Though SFL didn’t buy any shares in 3Q23, the corporate does have a share buyback program. In accordance with the information launch:
The Firm’s Board of Administrators licensed the repurchase of as much as an combination of $100 million of the Firm’s widespread shares, which is legitimate till June 30, 2024. So far, the Firm has repurchased an combination of roughly 1.1 million shares at a median value of roughly $9.27 per share, which leaves roughly $90 million remaining out there beneath this system.
Consolidated adjusted EBITDA elevated from $125.58 million reported in the identical quarter final yr to $130.24 million (together with the 49.9% owned affiliated corporations).
This graphic clearly reveals the progress within the offshore drilling phase, which in H1 2023 was producing little to no income.
On the unfavourable aspect, the free money move was unfavourable in 3Q23. The money move from operations dropped from $149.91 million in 2Q23 to solely $31.21 million in 3Q23, regardless of a diminished CapEx of $65.62 million this quarter.
The change in working belongings and liabilities was unfavourable $53.3 million this quarter from a constructive $83.5 million in 2Q23. Although the free money move could not precisely mirror the soundness of the stability sheet for an organization continually engaged in financing, like SFL, it is not very nice and is trigger for concern.
It failed at this level as a result of free money move is often used to evaluate whether or not a enterprise can afford to pay a distribution. One rationalization is that SFL paid off a 2018 bond mortgage denominated in Norwegian kroner in full in the course of the third quarter with $48 million left at maturation. This was settled out of the corporate’s out there money.
In 3Q23, the trailing 12-month free money move (“ttm”) was unfavourable $58.6 million, with a free money move of unfavourable $34.41 million for the quarter.

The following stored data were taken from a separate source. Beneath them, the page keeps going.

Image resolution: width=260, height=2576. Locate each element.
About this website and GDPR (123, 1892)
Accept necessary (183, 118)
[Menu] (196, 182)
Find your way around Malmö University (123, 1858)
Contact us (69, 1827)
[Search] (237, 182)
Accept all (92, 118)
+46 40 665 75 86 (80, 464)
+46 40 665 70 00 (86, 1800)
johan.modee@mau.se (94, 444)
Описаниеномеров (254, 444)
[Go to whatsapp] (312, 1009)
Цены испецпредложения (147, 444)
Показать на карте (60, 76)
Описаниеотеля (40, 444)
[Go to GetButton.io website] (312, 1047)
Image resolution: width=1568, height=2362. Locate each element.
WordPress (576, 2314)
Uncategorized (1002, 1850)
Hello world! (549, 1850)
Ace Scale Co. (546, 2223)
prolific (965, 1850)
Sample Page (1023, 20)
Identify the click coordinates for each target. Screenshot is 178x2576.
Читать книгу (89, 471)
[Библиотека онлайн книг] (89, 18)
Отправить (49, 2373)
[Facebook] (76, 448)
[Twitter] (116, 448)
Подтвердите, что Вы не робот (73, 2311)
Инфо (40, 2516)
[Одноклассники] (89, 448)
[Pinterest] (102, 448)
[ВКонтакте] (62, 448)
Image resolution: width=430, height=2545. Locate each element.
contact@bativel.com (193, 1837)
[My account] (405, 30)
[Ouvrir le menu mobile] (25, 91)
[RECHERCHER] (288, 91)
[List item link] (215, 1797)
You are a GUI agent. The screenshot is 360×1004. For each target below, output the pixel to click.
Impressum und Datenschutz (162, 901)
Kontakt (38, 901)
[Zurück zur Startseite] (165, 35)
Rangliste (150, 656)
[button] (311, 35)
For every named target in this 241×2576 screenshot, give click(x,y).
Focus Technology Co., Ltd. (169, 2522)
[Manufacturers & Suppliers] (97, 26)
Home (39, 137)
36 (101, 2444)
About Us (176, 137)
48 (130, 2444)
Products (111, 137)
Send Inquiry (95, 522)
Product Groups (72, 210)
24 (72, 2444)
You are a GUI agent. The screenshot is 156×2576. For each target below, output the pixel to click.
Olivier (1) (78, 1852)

Lastly, on the debt entrance, the state of affairs is almost unchanged. Nevertheless, one other concern is the sharp decline in complete money of virtually 38% sequentially to $145.67 million, whereas complete debt was diminished a bit of from $2,110 million in 2Q23 to $2,066.4 million in 3Q23.
In 2023, the corporate signed recent finance offers value over $1 billion. Moreover, the corporate has absolutely obtained favorable long-term financing for all three new services. In consequence, we will conclude that SFL has an important debt profile.
CEO Ole Hjertaker stated within the convention name:
We’ve got just lately raised vital quantities within the new debt funding at very enticing phrases in Asia and do not see a must refinance the just lately repaid bond mortgage with new financing within the near-term.
* Notice: The whole money consists of funding in marketable securities and funding in sales-type, direct financing, and leaseback belongings, the present portion.
Technical Evaluation (Brief-Time period) And Commentary
Notice: The graph has been adjusted for the dividend.
SFL develops a rising channel sample, with assist at $10.90 and resistance at $11.40. At 59, the RSI suggests a possible breakout above the primary resistance between $11.85 and $12.
An ascending channel is a typical sample with a sequence of upper highs and better lows. It suggests a bullish outlook for the market and a gradual however regular improve in value. It does, nonetheless, usually finish with a consolidation section.
The thought is to have a core long-term holding and use about 40% of your capital to commerce LIFO whilst you look ahead to the next goal closing value and benefit from a considerable payout. The buying and selling technique is to promote 40% between $11.35 and $11.50, with larger resistance round $11.85. The following motion is to attend for a retracement within the vary of $11.06 to $10.70, with a decrease assist stage at $10.25 to return again into play. Repeat after rinsing.
Warning: The TA chart have to be up to date regularly to be related. The chart above has a doable validity of a couple of week. Keep in mind, the TA chart is a instrument solely that can assist you undertake the fitting technique. It isn’t a method to foresee the long run. Nobody and nothing can.